R – Aqui nesse terreno, só que as condições das barracas, palco, tudo era outra, né? Então aí veio junto com esses jovens toda a minha família veio trabalhar, minha mãe, meus irmãos. E a gente gostava porque é o nosso ambiente, né? A gente está no ambiente dos italianos aqui, da nossa gente. Então a gente sente o prazer de estar ainda hoje por causa disso, porque é um pedacinho da nossa história que está aqui, uma coisa que você se dedicou. A gente não tem muita pretensão, mas a de que as coisas evoluam, possam evoluir. Essa é que é a nossa intenção, de ver as coisas crescerem, evoluírem. E tem evoluído, de 80 pra cá muita coisa foi feita. Acho que muita coisa ainda pode ser feita, muita coisa. A partir do momento que o jovem se integra muita coisa é feita, se ficar só na mão dos mais antigos acho que fica um pouco mais difícil porque o pessoal está um pouco cansado. Se nós tivermos a juventude com todo o potencial a gente consegue levar em frente esse trabalho aí.

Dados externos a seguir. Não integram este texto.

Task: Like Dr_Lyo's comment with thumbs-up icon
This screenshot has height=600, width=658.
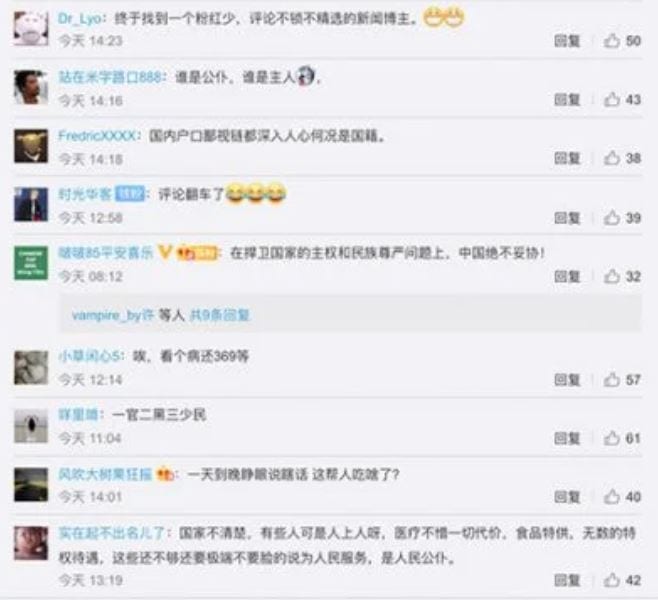Action: 611,41
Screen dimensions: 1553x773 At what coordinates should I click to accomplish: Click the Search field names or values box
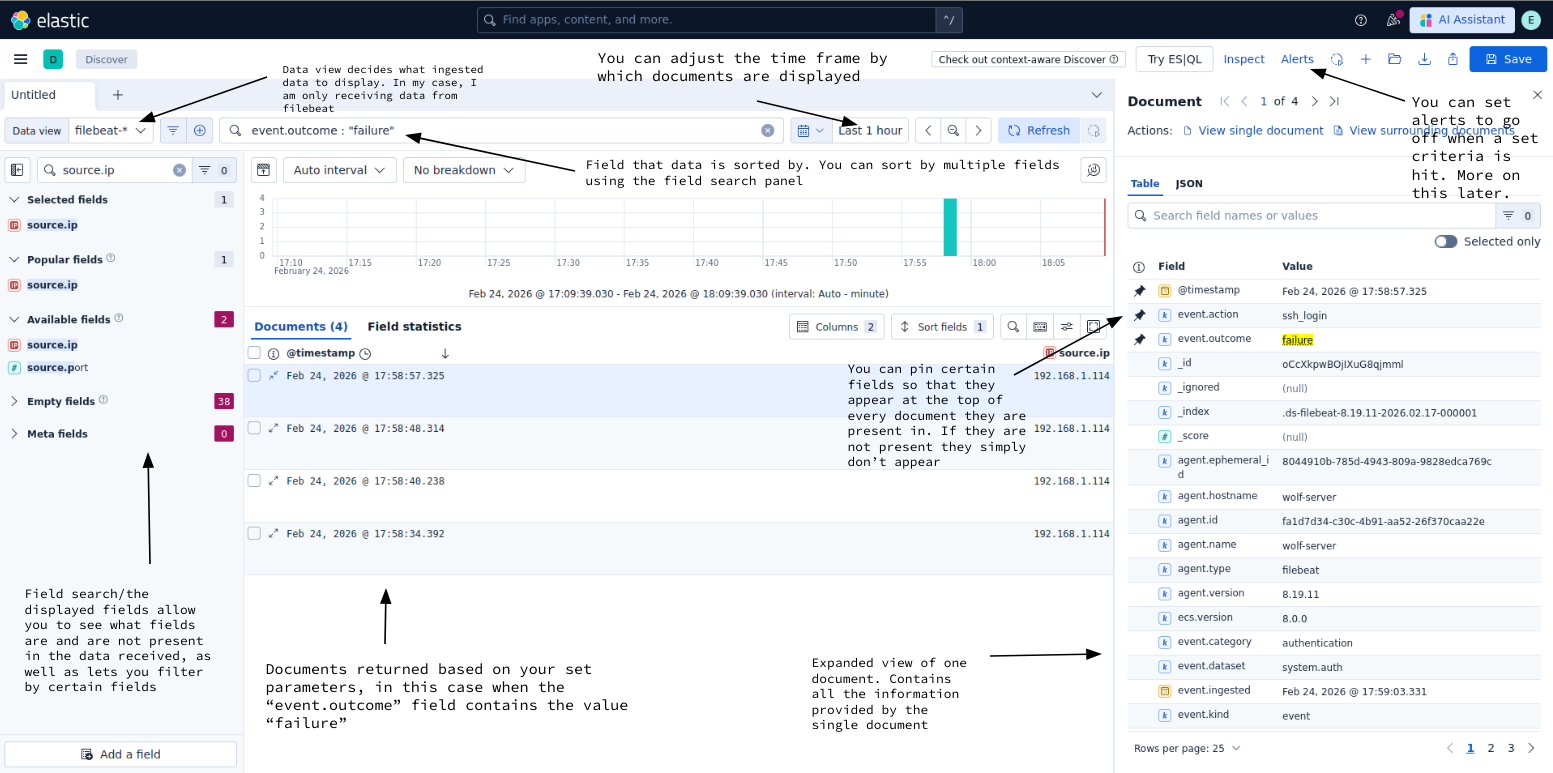1310,215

P/1 – E você tem alguma história com a Festa de São Vito que te marcou na organização, no dia da festa, ou na associação em geral?
R – Olha, a gente tem presenciado muitas coisas, né? Cada dia é uma novidade, coisas boas e coisas não tão boas. Mas muita coisa boa que aconteceu, o que favorece a festa de São Vito? Ela favorece porque ela une as pessoas. E o italiano é movido pela paixão, então se a paixão não é na medida certa ela fica extrapolada,
né? Se você não amar na medida certa fica loucura, isso não faz bem. Mas outra coisa que favorece é a devoção, a devoção a São Vito, que muita gente não conhecia São Vito e através da festa ficou conhecendo. Então você presenciar cenas de milagres que aconteceram. Eu sou um pouco São Tomé, ver para crer, tenho fé mas eu preciso ver, senão eu não acredito. Mas eu tenho visto que até verdadeiros milagres têm acontecido.
P/1 – Sério?
R – Sim. Verdadeiros milagres que estão acontecendo.
P/1 – Tipo o quê?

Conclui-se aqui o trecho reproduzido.